Task set
• a. Please update the item-finding rows, covering everything from the line containing "132x156 pixels. How" down to the line containing "Looking at the screenshot, I should (x=1004, y=133).". Swap "Screen dimensions" for "Screen size", leave all else unchanged, and return only those lines.
• b. Write what comes next in the guide to making slideshows with Quik for iPad, starting right after its last sentence.

I love iPad video editor apps like iMovie and Splice, but sometimes all you really want to do is quickly throw some photos together in a slideshow, save it as a movie, and share it with others. In this past, this has undoubtedly taken more time than it should, but Quik for iOS changes everything. With this free app you can create a professional looking video with music and titles in almost no time at all. Here’s what you need to know.

How to Create Video Slideshows With Quik for iPad

1. Start by tapping the Create button and selecting the images and/or videos that you would like to include. Tap OK when you are ready to move on.

Select photos videos Quik

2. A video will immediately start playing with the media you selected automatically matched to an upbeat music track. If you like it, then you’re done! Click Save to share your video. To explore more options, keep reading!

3. Tap the paint bucket icon in the top right-hand corner of your screen to choose a new theme. Scroll horizontally to see all the themes that are available. Each one has a selection of filters, fonts and animations that will give your movie a unique and stylish look. Tapping twice on a theme will let you fine tune the effects.

Quik themes

4. Tap the music icon if you want to browser the music library or add your own music. To change the current selection, tap Remove Current Track, then tap once more to select a new one. You can browser the GoPro music library or tap My Music to add something from your device or from a variety of cloud accounts.

5. Tap the pencil icon for the editor mode. This feature gives you more control over your images. You can tap on any picture for the ability to set a point of interest on your images, add text, duplicate the image, or delete it from your timeline. Text can also be added before or after media by tapping on an image and then tapping the plus sign on either side of it.

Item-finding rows
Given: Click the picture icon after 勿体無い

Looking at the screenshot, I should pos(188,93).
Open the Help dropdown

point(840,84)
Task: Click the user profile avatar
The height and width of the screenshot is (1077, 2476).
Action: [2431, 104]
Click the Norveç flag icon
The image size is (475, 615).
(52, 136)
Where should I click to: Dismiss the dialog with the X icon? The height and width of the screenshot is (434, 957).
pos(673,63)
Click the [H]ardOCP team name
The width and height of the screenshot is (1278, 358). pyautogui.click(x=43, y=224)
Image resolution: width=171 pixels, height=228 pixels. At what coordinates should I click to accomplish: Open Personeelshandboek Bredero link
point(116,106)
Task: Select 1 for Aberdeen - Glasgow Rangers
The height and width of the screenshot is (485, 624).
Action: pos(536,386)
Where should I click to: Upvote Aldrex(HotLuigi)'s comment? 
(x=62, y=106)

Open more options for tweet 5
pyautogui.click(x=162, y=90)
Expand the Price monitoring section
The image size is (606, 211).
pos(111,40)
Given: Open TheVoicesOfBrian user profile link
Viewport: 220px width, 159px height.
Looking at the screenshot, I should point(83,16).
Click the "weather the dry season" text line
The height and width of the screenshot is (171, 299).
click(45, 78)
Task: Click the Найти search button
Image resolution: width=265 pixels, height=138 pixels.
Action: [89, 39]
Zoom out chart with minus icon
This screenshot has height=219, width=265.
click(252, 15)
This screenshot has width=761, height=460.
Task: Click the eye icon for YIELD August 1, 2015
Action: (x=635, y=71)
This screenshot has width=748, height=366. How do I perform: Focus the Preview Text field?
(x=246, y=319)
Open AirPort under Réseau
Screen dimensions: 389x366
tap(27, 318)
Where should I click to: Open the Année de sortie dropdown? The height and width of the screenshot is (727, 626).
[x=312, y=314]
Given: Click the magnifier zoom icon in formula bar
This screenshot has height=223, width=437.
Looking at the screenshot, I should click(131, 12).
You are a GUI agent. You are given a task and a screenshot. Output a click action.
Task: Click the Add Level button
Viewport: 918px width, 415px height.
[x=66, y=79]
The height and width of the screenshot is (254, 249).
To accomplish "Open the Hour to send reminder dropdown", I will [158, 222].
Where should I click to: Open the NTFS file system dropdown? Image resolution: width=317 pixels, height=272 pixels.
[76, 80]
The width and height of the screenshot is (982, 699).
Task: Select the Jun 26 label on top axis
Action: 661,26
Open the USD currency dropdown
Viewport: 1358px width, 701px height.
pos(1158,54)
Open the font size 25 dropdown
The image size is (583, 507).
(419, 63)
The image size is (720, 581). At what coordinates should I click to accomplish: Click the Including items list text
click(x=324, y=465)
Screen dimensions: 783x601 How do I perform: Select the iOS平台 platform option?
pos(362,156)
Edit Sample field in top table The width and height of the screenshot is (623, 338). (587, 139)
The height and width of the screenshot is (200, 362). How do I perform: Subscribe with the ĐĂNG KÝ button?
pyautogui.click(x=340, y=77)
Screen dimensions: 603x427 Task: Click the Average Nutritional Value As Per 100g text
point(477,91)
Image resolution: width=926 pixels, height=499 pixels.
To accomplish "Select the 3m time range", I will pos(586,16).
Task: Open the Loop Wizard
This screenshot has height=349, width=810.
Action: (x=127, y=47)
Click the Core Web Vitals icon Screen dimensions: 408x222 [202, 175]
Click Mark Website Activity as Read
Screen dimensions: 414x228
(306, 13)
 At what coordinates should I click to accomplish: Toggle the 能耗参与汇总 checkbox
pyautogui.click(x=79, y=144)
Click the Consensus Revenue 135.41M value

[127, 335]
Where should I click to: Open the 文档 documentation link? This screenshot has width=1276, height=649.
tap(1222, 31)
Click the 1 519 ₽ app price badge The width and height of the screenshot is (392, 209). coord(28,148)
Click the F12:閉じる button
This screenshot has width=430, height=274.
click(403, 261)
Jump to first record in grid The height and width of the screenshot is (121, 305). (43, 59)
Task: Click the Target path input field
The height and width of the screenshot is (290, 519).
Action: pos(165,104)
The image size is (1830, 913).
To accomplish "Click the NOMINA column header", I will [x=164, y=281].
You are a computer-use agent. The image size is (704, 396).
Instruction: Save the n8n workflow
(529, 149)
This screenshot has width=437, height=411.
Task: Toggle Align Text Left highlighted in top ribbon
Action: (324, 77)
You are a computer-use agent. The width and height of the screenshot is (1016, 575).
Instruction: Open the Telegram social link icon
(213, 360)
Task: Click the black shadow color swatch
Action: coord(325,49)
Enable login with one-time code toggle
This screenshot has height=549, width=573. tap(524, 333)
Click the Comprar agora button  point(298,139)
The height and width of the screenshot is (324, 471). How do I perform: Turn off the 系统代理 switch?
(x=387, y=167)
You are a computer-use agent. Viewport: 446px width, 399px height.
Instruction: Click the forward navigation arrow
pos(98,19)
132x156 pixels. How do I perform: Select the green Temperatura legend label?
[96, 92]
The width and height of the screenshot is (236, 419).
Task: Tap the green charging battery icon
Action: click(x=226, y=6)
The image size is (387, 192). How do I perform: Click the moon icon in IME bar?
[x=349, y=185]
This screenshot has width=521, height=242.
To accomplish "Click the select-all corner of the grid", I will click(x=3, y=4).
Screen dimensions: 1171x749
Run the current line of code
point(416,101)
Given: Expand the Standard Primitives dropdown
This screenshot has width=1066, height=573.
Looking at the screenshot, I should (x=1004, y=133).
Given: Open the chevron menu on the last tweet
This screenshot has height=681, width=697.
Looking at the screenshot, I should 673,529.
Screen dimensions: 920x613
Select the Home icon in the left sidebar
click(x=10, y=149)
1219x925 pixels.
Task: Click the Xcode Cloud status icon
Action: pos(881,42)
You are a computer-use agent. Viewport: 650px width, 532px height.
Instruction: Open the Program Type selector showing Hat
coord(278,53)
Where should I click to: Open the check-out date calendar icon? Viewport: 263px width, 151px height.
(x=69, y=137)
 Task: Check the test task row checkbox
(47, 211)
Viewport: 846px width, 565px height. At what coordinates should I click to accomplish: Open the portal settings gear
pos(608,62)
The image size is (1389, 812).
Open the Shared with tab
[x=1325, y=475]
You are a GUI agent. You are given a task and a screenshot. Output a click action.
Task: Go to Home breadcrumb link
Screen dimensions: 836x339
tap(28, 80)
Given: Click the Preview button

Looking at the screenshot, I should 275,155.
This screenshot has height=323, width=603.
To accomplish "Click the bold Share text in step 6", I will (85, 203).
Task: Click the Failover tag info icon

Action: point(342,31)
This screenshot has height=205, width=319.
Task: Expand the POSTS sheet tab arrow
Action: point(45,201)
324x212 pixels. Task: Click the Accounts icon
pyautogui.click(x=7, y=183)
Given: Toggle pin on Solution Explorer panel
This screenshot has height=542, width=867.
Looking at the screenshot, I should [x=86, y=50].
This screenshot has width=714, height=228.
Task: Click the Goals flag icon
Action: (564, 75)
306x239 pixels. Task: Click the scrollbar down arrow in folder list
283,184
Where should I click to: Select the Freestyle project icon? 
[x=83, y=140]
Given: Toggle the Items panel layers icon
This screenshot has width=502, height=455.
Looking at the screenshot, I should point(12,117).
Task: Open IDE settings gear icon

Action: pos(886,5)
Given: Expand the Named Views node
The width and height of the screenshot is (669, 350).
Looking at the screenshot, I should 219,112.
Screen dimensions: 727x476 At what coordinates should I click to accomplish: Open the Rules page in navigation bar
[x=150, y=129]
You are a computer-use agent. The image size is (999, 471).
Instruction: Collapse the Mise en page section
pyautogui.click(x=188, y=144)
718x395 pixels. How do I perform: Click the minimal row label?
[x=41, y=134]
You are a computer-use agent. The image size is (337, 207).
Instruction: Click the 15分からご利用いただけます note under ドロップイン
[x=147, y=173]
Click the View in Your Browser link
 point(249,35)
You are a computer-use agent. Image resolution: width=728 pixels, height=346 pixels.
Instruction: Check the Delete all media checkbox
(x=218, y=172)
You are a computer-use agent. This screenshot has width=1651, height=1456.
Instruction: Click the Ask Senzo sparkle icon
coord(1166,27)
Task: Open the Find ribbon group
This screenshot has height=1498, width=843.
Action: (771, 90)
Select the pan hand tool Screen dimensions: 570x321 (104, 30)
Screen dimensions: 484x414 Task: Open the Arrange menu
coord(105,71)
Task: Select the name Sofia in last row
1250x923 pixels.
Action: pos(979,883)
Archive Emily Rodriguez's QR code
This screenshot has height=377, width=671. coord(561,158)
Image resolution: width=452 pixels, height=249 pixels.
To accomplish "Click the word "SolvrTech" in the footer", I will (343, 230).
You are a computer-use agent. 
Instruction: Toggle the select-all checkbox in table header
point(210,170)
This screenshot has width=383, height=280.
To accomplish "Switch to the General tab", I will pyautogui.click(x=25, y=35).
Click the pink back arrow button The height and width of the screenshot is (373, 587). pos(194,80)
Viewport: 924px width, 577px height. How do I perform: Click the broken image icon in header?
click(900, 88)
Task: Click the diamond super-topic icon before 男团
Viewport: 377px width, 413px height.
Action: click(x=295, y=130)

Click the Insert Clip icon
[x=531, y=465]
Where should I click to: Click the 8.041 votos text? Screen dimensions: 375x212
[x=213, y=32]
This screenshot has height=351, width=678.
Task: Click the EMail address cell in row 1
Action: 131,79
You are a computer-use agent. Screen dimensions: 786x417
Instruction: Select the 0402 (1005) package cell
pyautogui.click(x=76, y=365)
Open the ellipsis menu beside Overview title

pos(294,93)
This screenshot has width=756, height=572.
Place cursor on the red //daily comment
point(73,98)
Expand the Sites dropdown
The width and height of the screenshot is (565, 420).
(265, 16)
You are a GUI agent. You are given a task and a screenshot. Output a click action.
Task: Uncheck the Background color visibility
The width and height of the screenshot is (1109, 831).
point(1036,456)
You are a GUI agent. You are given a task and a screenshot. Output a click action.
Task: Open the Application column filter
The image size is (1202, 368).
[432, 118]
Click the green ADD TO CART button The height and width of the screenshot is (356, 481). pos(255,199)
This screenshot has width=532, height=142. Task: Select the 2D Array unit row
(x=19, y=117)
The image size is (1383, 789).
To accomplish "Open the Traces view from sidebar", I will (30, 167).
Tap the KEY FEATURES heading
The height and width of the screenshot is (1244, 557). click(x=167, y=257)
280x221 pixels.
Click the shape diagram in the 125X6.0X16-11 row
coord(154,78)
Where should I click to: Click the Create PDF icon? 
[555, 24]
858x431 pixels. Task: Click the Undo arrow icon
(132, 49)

Expected results
• a.
132x156 pixels. How do I perform: Select the green Temperatura legend label?
[96, 92]
The width and height of the screenshot is (236, 419).
Task: Tap the green charging battery icon
Action: click(x=226, y=6)
The image size is (387, 192). How do I perform: Click the moon icon in IME bar?
[x=349, y=185]
This screenshot has width=521, height=242.
To accomplish "Click the select-all corner of the grid", I will click(x=3, y=4).
Screen size: 1171x749
Run the current line of code
point(416,101)
Given: Expand the Standard Primitives dropdown
This screenshot has width=1066, height=573.
Looking at the screenshot, I should (x=1004, y=133).

• b.
focus points in Quik

6. Tapping the wrench allows you to toggle between a square or a widescreen view and to set the overall length of your video. Quik makes a recommendation based on the number of images or videos you add, but you can override that if you want. Should you decide to change the length of the video, look for the music icon on the timeline. These are the ideal fade points for the music track you chose.

How to Share Videos Created With Quik for iPad

When you are finished and ready to share, click the Save button. There are a number of great ways to share your finished video. Aside from the usual social network options you can choose to save to your camera roll. Interestingly, you can also use the Copy Link feature to upload the video to GoPro’s servers and share an unlisted link to your video. Tapping More will render your video and give you the option to share it via other apps installed on your iPad. Here is a “Quik” video that I put together with some free images from unsplash.com.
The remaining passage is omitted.